Action item: Would you copy out, exactly as written, each line from the one containing "Where should I click to: Click the Peppermint" to the end of the records below?
□ □ □ □ □
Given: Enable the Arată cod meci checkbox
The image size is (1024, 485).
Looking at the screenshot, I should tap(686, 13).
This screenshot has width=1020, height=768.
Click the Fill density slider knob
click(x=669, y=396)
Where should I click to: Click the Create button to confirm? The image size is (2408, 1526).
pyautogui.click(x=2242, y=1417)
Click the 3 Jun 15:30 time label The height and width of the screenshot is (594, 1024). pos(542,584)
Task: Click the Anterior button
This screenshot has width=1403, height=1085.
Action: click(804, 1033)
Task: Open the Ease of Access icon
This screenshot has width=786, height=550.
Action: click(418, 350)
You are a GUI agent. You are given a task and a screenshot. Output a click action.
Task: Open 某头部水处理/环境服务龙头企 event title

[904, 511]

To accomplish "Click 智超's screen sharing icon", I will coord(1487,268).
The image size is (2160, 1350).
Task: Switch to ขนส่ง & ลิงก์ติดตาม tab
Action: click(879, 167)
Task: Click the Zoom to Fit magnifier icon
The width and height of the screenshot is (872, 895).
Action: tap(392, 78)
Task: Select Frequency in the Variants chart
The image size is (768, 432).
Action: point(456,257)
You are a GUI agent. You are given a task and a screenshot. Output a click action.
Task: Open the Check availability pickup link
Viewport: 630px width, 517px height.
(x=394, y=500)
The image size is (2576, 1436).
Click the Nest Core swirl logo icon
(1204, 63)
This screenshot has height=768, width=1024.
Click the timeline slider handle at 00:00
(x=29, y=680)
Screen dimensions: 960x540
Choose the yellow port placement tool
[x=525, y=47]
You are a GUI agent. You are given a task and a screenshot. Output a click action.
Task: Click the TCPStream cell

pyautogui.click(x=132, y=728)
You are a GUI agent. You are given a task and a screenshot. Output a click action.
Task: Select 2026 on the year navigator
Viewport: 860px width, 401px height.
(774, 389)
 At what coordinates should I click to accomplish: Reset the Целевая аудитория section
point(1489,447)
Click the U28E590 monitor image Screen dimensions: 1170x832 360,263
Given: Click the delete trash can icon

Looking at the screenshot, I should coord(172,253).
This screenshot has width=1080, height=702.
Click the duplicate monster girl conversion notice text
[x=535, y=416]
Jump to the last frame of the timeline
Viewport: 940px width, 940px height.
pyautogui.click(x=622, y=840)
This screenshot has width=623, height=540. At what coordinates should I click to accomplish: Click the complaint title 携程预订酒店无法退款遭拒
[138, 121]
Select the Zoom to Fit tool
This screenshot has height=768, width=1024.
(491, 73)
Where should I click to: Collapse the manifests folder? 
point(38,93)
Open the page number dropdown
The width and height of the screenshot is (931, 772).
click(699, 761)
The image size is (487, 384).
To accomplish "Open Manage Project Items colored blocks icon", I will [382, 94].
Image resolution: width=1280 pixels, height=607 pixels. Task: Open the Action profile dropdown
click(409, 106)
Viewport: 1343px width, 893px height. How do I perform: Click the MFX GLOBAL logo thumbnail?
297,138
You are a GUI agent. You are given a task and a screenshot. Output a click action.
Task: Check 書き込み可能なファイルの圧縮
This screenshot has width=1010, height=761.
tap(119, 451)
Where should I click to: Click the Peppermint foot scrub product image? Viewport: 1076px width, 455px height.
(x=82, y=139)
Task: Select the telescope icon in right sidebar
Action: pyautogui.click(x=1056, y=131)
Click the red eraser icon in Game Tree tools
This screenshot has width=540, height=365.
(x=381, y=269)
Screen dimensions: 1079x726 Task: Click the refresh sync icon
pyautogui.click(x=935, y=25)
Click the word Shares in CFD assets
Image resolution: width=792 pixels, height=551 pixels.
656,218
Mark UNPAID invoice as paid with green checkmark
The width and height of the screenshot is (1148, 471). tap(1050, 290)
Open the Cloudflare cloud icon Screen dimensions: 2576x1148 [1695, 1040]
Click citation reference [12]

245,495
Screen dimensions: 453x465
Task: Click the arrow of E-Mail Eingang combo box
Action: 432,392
□ □ □ □ □
Written response:
Where should I click to: Click the Peppermint foot scrub product image? Viewport: 1076px width, 455px height.
(x=82, y=139)
Task: Select the telescope icon in right sidebar
Action: pyautogui.click(x=1056, y=131)
Click the red eraser icon in Game Tree tools
This screenshot has width=540, height=365.
(x=381, y=269)
Screen dimensions: 1079x726 Task: Click the refresh sync icon
pyautogui.click(x=935, y=25)
Click the word Shares in CFD assets
Image resolution: width=792 pixels, height=551 pixels.
656,218
Mark UNPAID invoice as paid with green checkmark
The width and height of the screenshot is (1148, 471). tap(1050, 290)
Open the Cloudflare cloud icon Screen dimensions: 2576x1148 [1695, 1040]
Click citation reference [12]

245,495
Screen dimensions: 453x465
Task: Click the arrow of E-Mail Eingang combo box
Action: 432,392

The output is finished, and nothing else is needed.